Background
Diagnostic Access and Affordability
Limited access to affordable diagnosis is a significant barrier to disease control and equitable healthcare in low- and middle-income countries (LMICs). Nearly half of the global population lacks essential diagnostic tests, and access is almost nonexistent for up to 81% of people in the poorest settings, driving delayed or missed disease detection at scale.[1]
Diagnostics and screening underpin clinical care, surveillance, and disease control, yet many tools remain too costly, infrastructure-dependent, or operationally complex for use. The World Health Organization’s (WHO) ASSURED principles, as well as the experience with malaria rapid diagnostic tests (RDTs) and community antigen testing during COVID-19, demonstrate how decentralization, low complexity, and affordability can expand reach and strengthen surveillance.[2]-[3] Where mature, widely deployed diagnostic classes already meet programmatic needs, pathway-changing innovation is more likely to yield impact than incremental improvements to established formats.

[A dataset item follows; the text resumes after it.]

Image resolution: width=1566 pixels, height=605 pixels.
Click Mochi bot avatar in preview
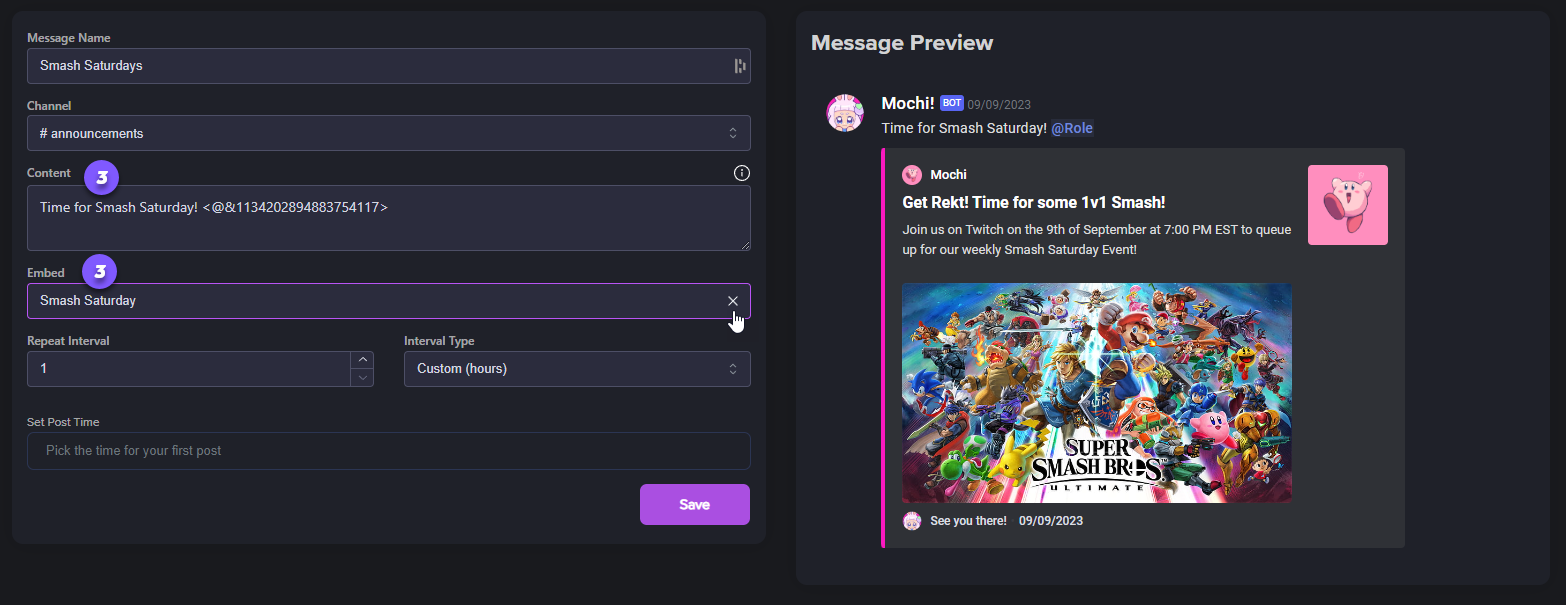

Beyond lowering consumable costs, the economic model must support high-volume screening through very low per-test costs and rapid throughput. Durable device- or platform-based solutions that use minimal or no consumables and amortize capital costs across large volumes, enabling near-zero incremental cost per test, can be transformational. Such approaches may draw on cross-sector technologies including imaging, acoustics, breath or environmental analyzers, contactless physiological monitors, or modular hardware with interchangeable sensing or analyte capabilities and minimal consumable inputs. In some contexts, appropriate use of artificial intelligence (AI) may enhance performance, enable task-shifting, automate quality control, and reduce operator variability, supporting high‑throughput deployment in real‑world LMIC workflows.
The Challenge
This Grand Challenge seeks cost-disruptive tools for diagnosis and screening, defined as devices that amortize capital to near-zero incremental cost and consumable $1-class tests that materially reset the cost curve in LMICs while meeting real-world deployment constraints (see Table 1). For screening applications, cost targets should be interpreted per person screened; for diagnostic or monitoring applications, per test performed. Accordingly, this initiative aims to translate these cost-disruptive concepts into scalable solutions across high-priority disease areas.

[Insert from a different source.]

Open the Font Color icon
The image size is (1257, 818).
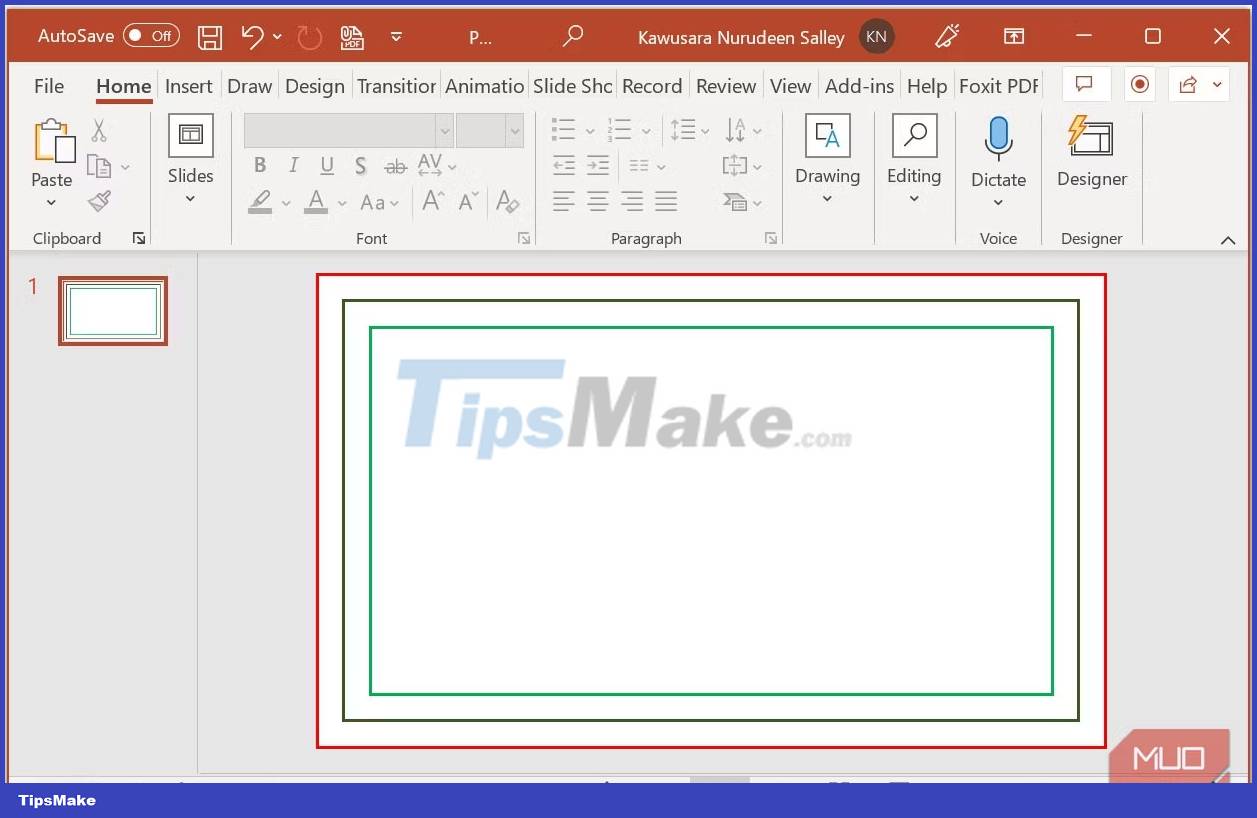click(318, 202)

We are particularly interested in transformative, high-risk, high-reward innovations that fundamentally rethink how diagnosis or screening is performed, including novel sensing modalities, software-defined diagnostics, and AI-enabled or software-only approaches that materially change performance, cost structure, or deployment models.

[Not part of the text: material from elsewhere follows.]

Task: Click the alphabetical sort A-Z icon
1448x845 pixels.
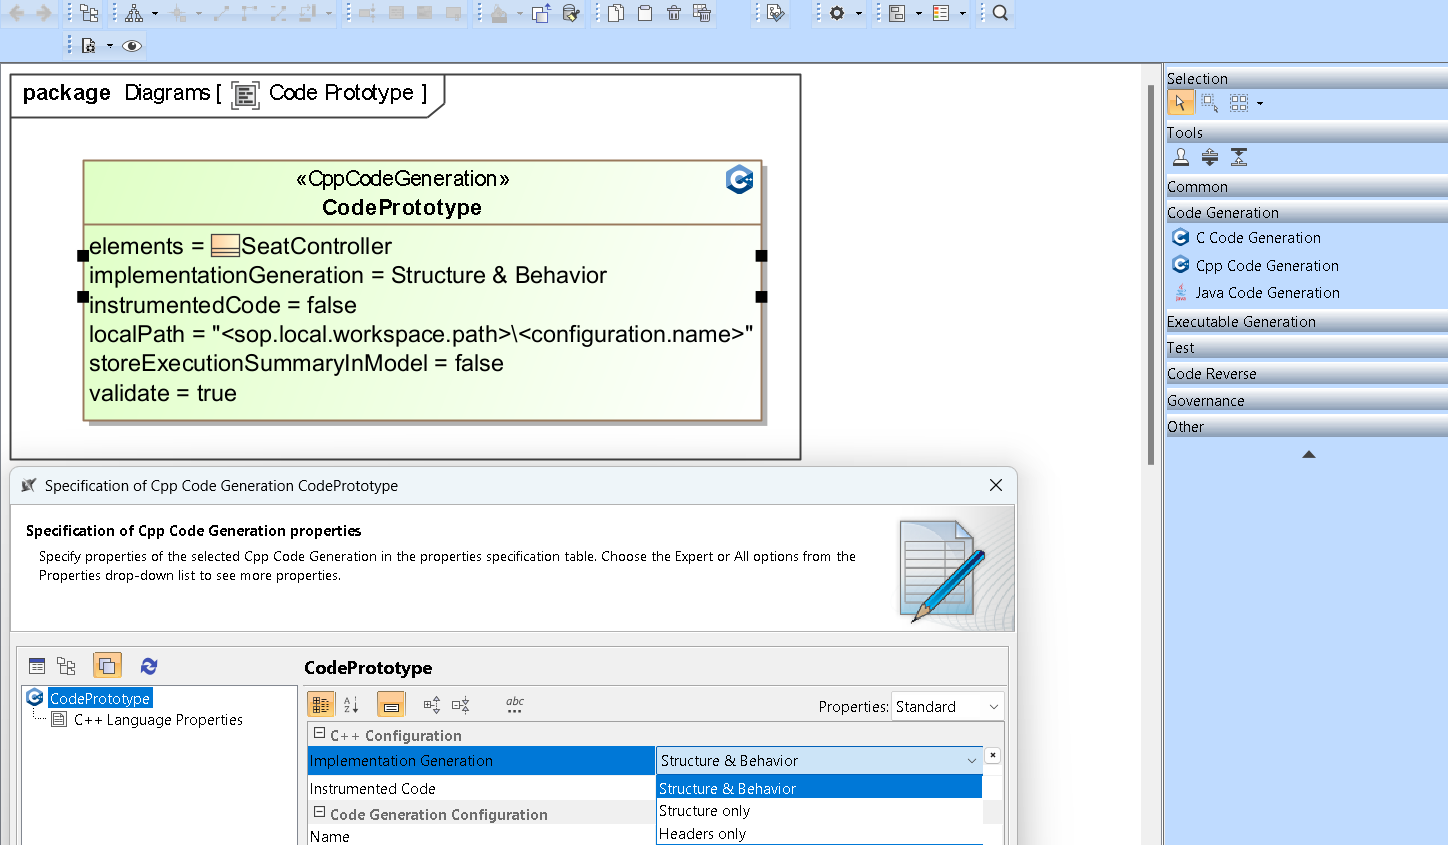Action: (351, 705)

Table 2 outlines topic areas and use cases that are in scope for this RFP. However, applicants are not required to demonstrate existing disease-specific validation data for these use cases. Cross-sector or cross-disease innovations are explicitly encouraged. For example, platforms or technologies initially developed for non‑health, non‑diagnostic, or different disease applications are eligible, provided the proposal includes a clear, technically credible, milestone-based plan to adapt the technology to at least one relevant use case in Table 2.
The Challenge aims to:
- Source cost-disruptive devices and $1-class diagnostics for the priority conditions listed in Table 2, including cost-enabling manufacturing innovations.
- Advance cross-sector, platform, and multimodal solutions to enable scalable screening, same-visit decision-making, or reconfigurable use cases.
- Build a staged portfolio spanning high-risk early concepts to later-stage adaptation and scale, using milestone-based awards aligned to clear technology readiness level (TRL) criteria.
We are looking for proposals that:
- Clearly articulate the relevant LMIC disease focus area and intended use case from Table 2, especially transformative approaches with a technically credible adaptation pathway where disease-specific validation does not yet exist.
- Describe operational feasibility for LMIC settings (see Table 1), including explicit attention to high-throughput screening workflows, where applicable.
- Include a feasible workplan and milestones appropriate to the maturity of the technology.
- Provide clear evidence to justify the requested funding level.
- Present a credible pathway to population-scale economics (approximately US$1 or near-zero incremental cost), including key assumptions. For platform-based solutions, describe how multiple use cases can improve economics and sustainability.
- Commit to independent evaluation participation and appropriate ethical, regulatory, and Foundation open access policy.